There's a lot to talk about with this book, Are You My Mother?: Dreams, Freud, Winnicott, the highlighting of text, writing a book about writing a book/meta-memoir, the changing of the seasons during therapy sessions, the self.
To analyze this book is to further analyze the self, the self of the author, but mostly MY SELF. Why do I pick what I pick to focus on? Is psychoanalytics its own pathology?(150). Through analyzing, does something salient become more salient or fade and integrate into the self?
At peace with either result, I'm going to focus on Bechdel's inclusion of Alice Miller's The Drama of the Gifted Child.
At the risk of sounding like just another narcissist surrounding Bechdel, Are You My Mother? spoke to me. I saw my mother in December for the first time in five years. It'd been four years before that. During her visit, she said, "I love you."
"I love you too," I responded. Her response then was, "Mission accomplished." Like many of Bechdel's exchanges with her mom, including when Bechdel's mom asks, "Do you love me?"(86) this statement, "Mission accomplished" sounds simple and innocuous, but in context it's unsettling. My mom was implying that her life's work was to have me love her, and now that that was affirmed, she could rest. My mom's mom didn't love her.

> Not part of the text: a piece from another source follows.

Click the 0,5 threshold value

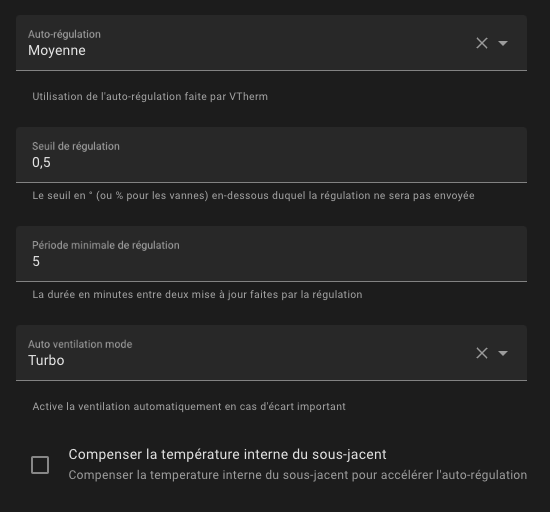tap(41, 162)
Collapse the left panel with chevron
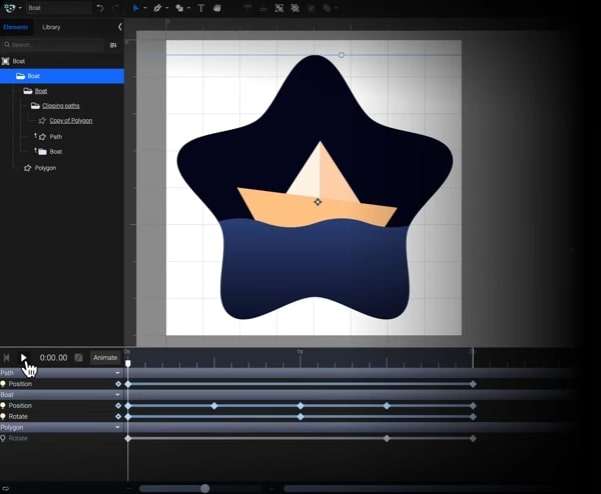The width and height of the screenshot is (601, 494). (120, 27)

As a kid, anytime I complained about the abuse in my family my mom responded with gory details from her childhood to show that she'd had it worse and that I was lucky. Decades later, I've come to realize it must've taken a lot for my parents to not beat me nearly as much as their parents beat them.
On page 208, Bechdel quotes Miller saying, "The child, an only one or often the first-born, was the narcissistically cathected object. What these mothers had once failed to find in their own mothers they were able to find in their children: someone at their disposal who can be used as an echo, who can be controlled, is completely centered on them, will never desert them, and offers full attention and admiration." Certainly my mom's parenting style fits into this description. I wonder if her mother (my grandma's) did too. I know my Grandpa beat my Grandma, but was my Grandma beat by her mother? What are the alternatives to this behavior, especially for women abused as children like my mom, and all the women in my family besides me, women without access to birth control, let alone therapy?(Like Bechdel, my sex life with women has served, among other things, as good birth control.)

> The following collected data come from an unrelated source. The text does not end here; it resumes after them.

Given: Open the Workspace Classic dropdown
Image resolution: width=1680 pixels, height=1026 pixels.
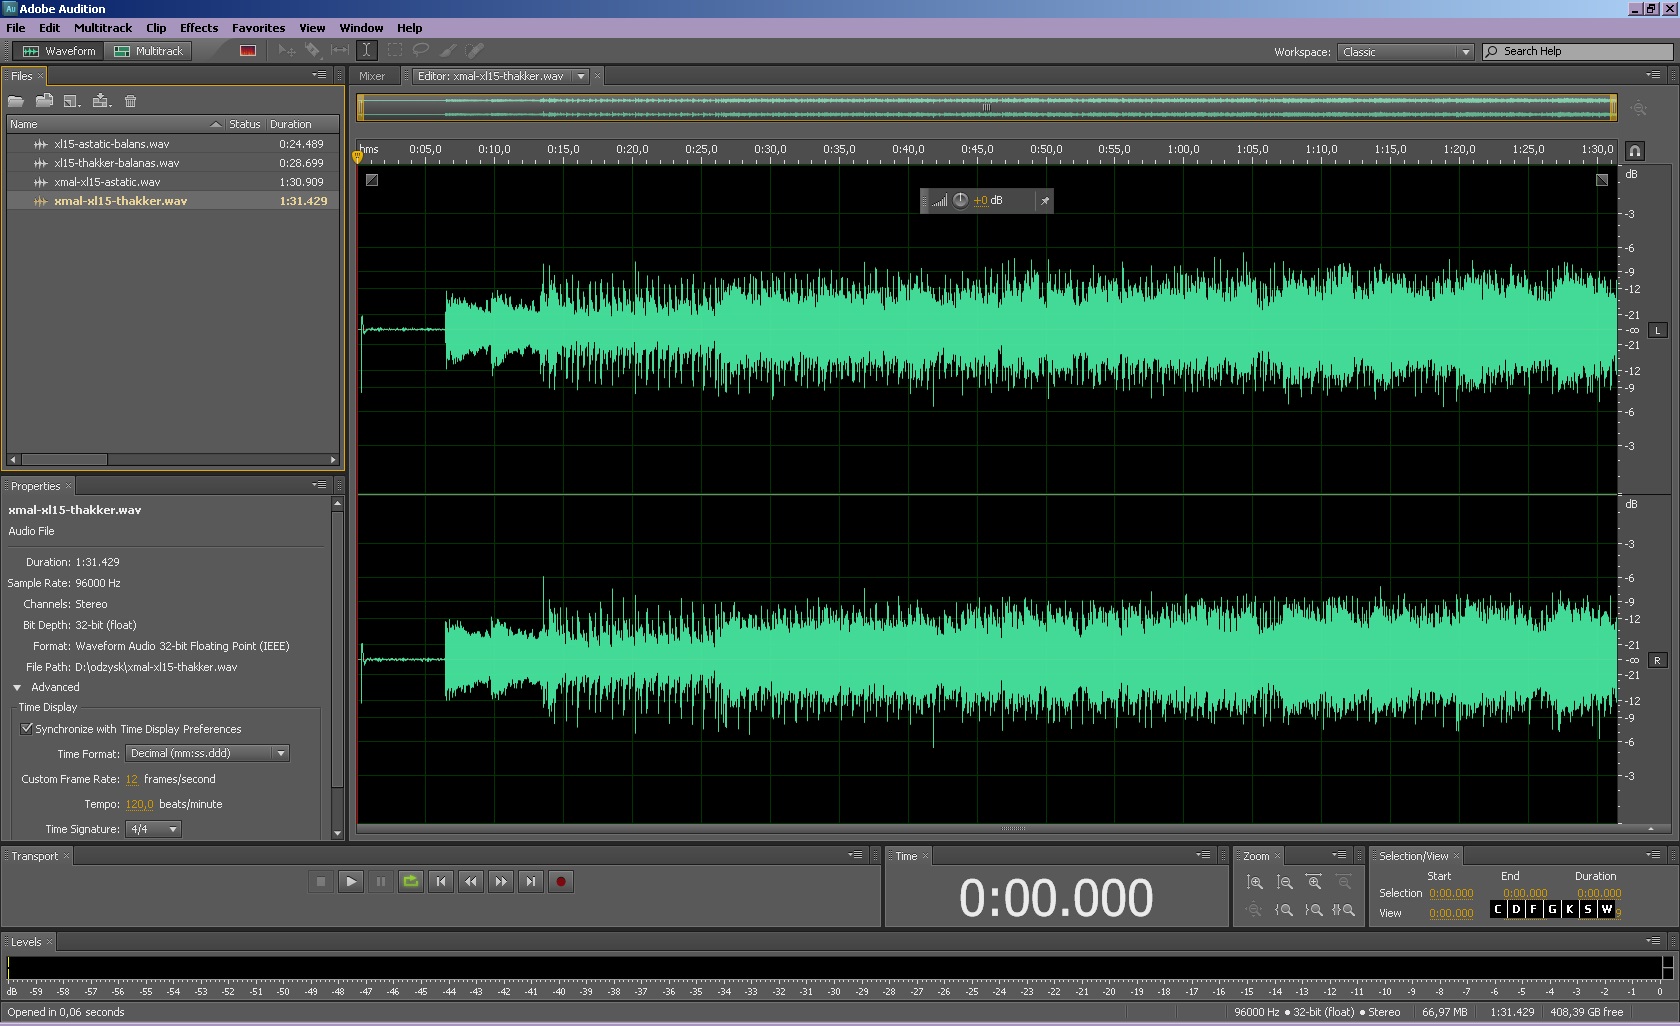Looking at the screenshot, I should (x=1405, y=52).
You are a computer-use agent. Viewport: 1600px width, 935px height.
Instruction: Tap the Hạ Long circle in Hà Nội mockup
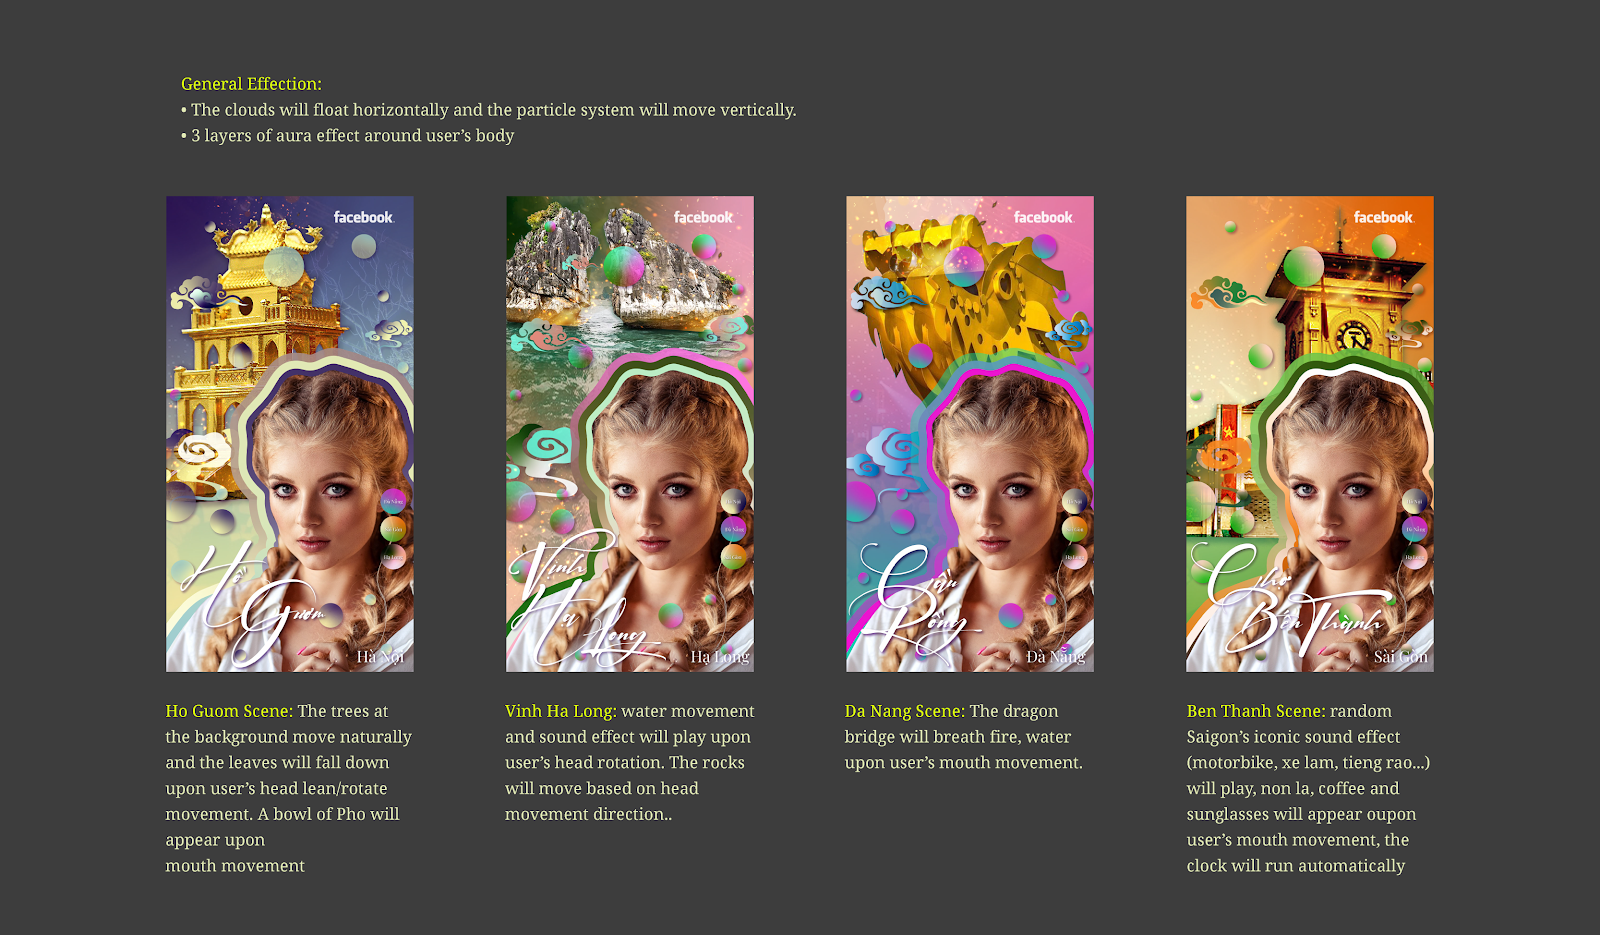(393, 557)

Both Bechdel's mother and my mother talk to us about all the details of their lives without asking us about ours. I have been known to set the phone down for a minute or two to take a breather from my mom talking about the new color she painted a room or what she had for dinner.
Even after ten years of therapy (or maybe because ten years of therapy) this book made me feel like if I was going to keep reading, I needed to have Jocelyn on speed dial. Or in my case, Luana Rodgers, my therapist from 2002-2005. Luana stood in for my narcissistic parents. When I published my first piece of Creative Nonfiction in 2004, which told my truth about the poverty I was raised in, I told Luana I was afraid of my parents reading the essay. She was never afraid to tell me things straight.
"They don't care enough about you to find it," she said. And she was right. Until 2007, when my mom found the internet. She read the essay and proceeded to tear each line apart, in a less civilized version of Bechdel's portrayal of her mom's reading of Fun Home.
And maybe still, underneath her rage and shame, my mom can feel a sense of being witnessed, that her kid survived something she herself is still unwilling to name.
If there were one panel in this book that meant to serve as a key, it is the last panel on page 233. Bechdel has just described to us how babies look into the face of their caregiver to see themselves. "When I look I am seen, so I exist." -Winnicott. Bechdel says, "The day I hung up the phone on mom was the last time she made me cry." We see Bechdel hunched over her desk with her hand on the phone. In the last panel, the banner says: "Things got easier after that" and we see the same image of Bechdel hunched over at her desk, presumably the same moment, but there's a camera that she's set taking a photo of her. Those who know about her artistic process know that she is saying that she took the image-making of herself into her own hands. She sees herself; she doesn't need to rely on her mother to see her. BRILLIANT.
Gloria Steinem says on the back cover of Are You My Mother?, "Many of us are living out the unlived lives of our mothers." I didn't internalize this quote until writing this blog post. "Unlived"/living doesn't have to mean your mom was a housewife and now you are an astronaut. I think Steinem means inhabited. That my life is solely mine to inhabit. Bechdel shares this inhabitation with her mother (she cohabitates with her). I wish for the courage and patience to model this possibility with my mother while there's still time.
Dear Sailor,
ReplyDeleteI also thought the repossession of the self, or the process Bechdel describes of seeing yourself for the first time and becoming real was fascinating. The mirror moment on 230-233 was so intense, especially the black and white frame of baby Alison falling surrounded by shards of glass. You did a good job of summing it up, while also referencing her artistic process in the second to last paragraph here. I agree, it was BRILLIANT.
~MargaretS~
This really did speak to you and so there's some kindred in your discussion here. I appreciate the attention to her image--she never sees herself powerful and upright. What's up with that?